> PASSAGE CHOISI
━━━
Luis Lopes Lisbon Berlin Trio - The Line

La pochette de The Line, le second album du Lisbon Berlin Trio ne laisse guère de doute quant au contenu. Le power trio du grand guitariste lusitanien Luis Lopes est une chevauchée dans des recoins sombres, peuplés d'esprits inquiétants et frappeurs. C'est tout le sens de ce corps suplicié qui tient encore le couteau avec lequel il s'est tranché le cou.
Au delà de cette limite, perdez toute espérance.
La mise en scène est morbide et inquiétante, mais elle évoque plus les photos montages des Surréalistes que les décollements sordides. Le propos suit cette tangeante
Une rodomontade, en quelque sorte. Une façon outrée d'exprimer un jusqu'au-boutisme de l'énergie qui meut cette puissante machine du jazz européen à laquelle le label Clean Feed est fidèle. Quelle équipe, il faut bien le dire !
Le guitariste lusitanien n'est plus à présenter dans ces pages... Le comparse habituel du saxophoniste Rodrigo Amado, que ce soit dans le trio de ce dernier ou dans le formidable Humanization Quartet est l'un des grands maîtres de l'électricité en Europe ; l'un dont la guitare est un générateur de son tout autant qu'un prolongement hexogène de la main. Le geste est précis et sec comme peut l'être celui de Julien Desprez, mais il ne défait jamais d'un blues acide, même sommaire, ce qu'on constate aisément sur un morceau comme "Vertigo".
Sur ce morceau, la guitare s'applique à asséner un ostinato très hendrixien suivi de près par la contrebasse de Robert Landfermann dont chaque corde claque comme une sentence.
━━━
> ENREGISTREMENTS EXTRAITS
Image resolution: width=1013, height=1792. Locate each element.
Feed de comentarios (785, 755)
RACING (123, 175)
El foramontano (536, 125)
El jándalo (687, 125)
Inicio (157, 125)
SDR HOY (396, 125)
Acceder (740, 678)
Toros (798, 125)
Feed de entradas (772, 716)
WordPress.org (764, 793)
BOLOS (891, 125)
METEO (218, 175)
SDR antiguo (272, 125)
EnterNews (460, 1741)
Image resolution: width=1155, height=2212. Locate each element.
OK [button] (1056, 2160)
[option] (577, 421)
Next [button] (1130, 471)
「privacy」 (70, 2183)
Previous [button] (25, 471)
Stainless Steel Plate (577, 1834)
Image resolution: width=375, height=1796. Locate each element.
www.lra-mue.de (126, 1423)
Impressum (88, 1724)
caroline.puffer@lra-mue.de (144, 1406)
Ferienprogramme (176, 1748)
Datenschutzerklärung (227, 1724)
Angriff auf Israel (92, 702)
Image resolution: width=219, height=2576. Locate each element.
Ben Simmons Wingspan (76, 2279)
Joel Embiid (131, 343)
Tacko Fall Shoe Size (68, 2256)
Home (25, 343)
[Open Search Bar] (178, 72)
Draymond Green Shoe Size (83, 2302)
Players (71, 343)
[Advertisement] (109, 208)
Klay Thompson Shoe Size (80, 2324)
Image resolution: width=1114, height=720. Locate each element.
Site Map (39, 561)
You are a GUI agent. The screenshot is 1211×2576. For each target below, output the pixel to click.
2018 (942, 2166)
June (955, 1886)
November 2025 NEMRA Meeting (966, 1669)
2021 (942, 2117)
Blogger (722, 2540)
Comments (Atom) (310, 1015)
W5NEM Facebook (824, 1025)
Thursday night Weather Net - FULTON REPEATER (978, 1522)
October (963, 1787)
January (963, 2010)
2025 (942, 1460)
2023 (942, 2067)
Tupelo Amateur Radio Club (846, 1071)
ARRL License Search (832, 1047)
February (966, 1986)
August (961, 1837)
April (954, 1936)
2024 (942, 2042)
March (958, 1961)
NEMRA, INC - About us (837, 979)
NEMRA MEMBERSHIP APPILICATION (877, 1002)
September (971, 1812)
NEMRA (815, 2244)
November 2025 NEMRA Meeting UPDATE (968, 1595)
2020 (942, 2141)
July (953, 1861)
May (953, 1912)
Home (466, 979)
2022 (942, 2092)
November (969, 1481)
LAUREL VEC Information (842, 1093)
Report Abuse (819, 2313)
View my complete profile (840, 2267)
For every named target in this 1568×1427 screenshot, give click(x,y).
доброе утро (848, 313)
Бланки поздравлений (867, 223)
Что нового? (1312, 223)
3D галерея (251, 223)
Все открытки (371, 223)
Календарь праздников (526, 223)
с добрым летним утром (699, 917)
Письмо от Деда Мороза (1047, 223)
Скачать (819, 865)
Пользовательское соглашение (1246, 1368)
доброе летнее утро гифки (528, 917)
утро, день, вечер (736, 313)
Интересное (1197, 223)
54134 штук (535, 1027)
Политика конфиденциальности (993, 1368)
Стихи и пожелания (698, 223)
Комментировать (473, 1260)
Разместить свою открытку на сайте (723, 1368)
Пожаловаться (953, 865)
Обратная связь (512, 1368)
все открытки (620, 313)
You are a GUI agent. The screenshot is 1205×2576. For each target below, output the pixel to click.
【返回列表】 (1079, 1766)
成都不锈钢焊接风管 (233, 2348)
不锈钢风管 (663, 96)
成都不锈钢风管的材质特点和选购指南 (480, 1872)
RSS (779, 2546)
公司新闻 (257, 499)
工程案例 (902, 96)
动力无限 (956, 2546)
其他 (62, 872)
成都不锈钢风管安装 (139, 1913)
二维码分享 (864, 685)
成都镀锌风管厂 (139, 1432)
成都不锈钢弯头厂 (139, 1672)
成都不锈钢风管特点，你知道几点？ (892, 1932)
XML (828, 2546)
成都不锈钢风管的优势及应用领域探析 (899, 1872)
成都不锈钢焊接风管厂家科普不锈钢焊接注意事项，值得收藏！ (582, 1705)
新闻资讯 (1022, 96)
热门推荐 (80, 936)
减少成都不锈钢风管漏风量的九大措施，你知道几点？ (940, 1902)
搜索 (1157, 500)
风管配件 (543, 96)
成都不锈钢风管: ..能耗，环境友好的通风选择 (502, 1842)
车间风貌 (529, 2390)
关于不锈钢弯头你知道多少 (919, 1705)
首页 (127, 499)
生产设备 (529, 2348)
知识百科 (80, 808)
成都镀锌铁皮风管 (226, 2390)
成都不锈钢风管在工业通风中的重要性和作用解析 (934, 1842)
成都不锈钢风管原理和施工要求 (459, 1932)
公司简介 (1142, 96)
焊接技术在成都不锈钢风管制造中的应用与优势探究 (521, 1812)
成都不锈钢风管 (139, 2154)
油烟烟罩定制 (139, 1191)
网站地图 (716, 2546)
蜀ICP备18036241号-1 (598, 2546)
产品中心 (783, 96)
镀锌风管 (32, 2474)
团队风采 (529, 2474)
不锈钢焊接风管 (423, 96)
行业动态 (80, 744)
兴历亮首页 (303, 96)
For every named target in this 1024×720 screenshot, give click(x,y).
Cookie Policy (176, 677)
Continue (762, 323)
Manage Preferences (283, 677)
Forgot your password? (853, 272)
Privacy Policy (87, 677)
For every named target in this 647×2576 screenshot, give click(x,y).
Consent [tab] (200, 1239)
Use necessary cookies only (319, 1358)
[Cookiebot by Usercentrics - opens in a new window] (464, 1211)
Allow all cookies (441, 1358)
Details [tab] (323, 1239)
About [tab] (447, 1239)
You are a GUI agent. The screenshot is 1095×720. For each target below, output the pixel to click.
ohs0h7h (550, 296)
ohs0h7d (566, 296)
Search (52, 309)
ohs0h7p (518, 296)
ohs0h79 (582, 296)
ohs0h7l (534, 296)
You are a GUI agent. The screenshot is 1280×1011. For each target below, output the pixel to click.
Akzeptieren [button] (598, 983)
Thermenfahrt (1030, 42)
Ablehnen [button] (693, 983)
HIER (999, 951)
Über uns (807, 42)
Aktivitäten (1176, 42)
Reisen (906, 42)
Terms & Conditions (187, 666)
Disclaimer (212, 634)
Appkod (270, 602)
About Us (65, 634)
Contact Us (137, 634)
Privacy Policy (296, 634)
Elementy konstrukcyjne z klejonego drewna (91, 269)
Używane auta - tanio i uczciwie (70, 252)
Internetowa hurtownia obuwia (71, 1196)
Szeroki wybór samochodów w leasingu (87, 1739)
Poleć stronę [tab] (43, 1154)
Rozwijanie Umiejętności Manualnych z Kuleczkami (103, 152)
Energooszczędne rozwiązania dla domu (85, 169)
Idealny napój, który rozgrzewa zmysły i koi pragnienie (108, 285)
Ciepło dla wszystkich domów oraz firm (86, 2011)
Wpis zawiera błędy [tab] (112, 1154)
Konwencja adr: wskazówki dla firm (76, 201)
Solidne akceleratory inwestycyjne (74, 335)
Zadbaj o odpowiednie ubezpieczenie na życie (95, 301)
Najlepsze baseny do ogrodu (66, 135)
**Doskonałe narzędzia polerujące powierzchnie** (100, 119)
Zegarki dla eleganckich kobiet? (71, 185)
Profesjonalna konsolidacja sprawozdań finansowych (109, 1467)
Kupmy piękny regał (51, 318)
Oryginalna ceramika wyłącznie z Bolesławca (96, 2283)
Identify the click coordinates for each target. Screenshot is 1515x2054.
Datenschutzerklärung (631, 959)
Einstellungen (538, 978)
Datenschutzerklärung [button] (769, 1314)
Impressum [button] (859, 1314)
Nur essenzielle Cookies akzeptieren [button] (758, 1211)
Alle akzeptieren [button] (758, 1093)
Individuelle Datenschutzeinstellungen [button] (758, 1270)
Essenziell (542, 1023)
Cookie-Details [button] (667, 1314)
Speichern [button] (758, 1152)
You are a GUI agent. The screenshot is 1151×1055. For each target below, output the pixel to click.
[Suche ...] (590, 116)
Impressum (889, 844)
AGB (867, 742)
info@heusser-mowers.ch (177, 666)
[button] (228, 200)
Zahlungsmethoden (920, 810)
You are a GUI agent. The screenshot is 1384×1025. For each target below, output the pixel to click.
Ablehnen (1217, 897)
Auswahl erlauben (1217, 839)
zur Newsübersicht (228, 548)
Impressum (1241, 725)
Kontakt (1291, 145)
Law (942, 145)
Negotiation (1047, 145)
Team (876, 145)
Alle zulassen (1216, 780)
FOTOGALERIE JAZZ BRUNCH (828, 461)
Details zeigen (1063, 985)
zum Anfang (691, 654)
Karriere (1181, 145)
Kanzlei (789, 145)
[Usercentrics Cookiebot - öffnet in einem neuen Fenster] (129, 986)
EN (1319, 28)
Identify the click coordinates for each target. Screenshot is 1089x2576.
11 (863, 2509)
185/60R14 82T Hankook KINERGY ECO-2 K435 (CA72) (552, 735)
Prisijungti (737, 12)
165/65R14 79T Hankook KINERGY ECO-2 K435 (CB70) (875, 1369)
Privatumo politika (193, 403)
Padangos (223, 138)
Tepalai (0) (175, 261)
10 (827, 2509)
━━━
> OBJECTIF DE L'EXERCICE
Pouvez-vous restituer mot pour mot tout ce qui va de « Sur ce morceau, la » jusqu'à « comme une sentence. » dans la chronique de The Line ? Ces enregistrements forment un matériau indépendant de la chronique.

> RÉSULTAT FINAL
Sur ce morceau, la guitare s'applique à asséner un ostinato très hendrixien suivi de près par la contrebasse de Robert Landfermann dont chaque corde claque comme une sentence.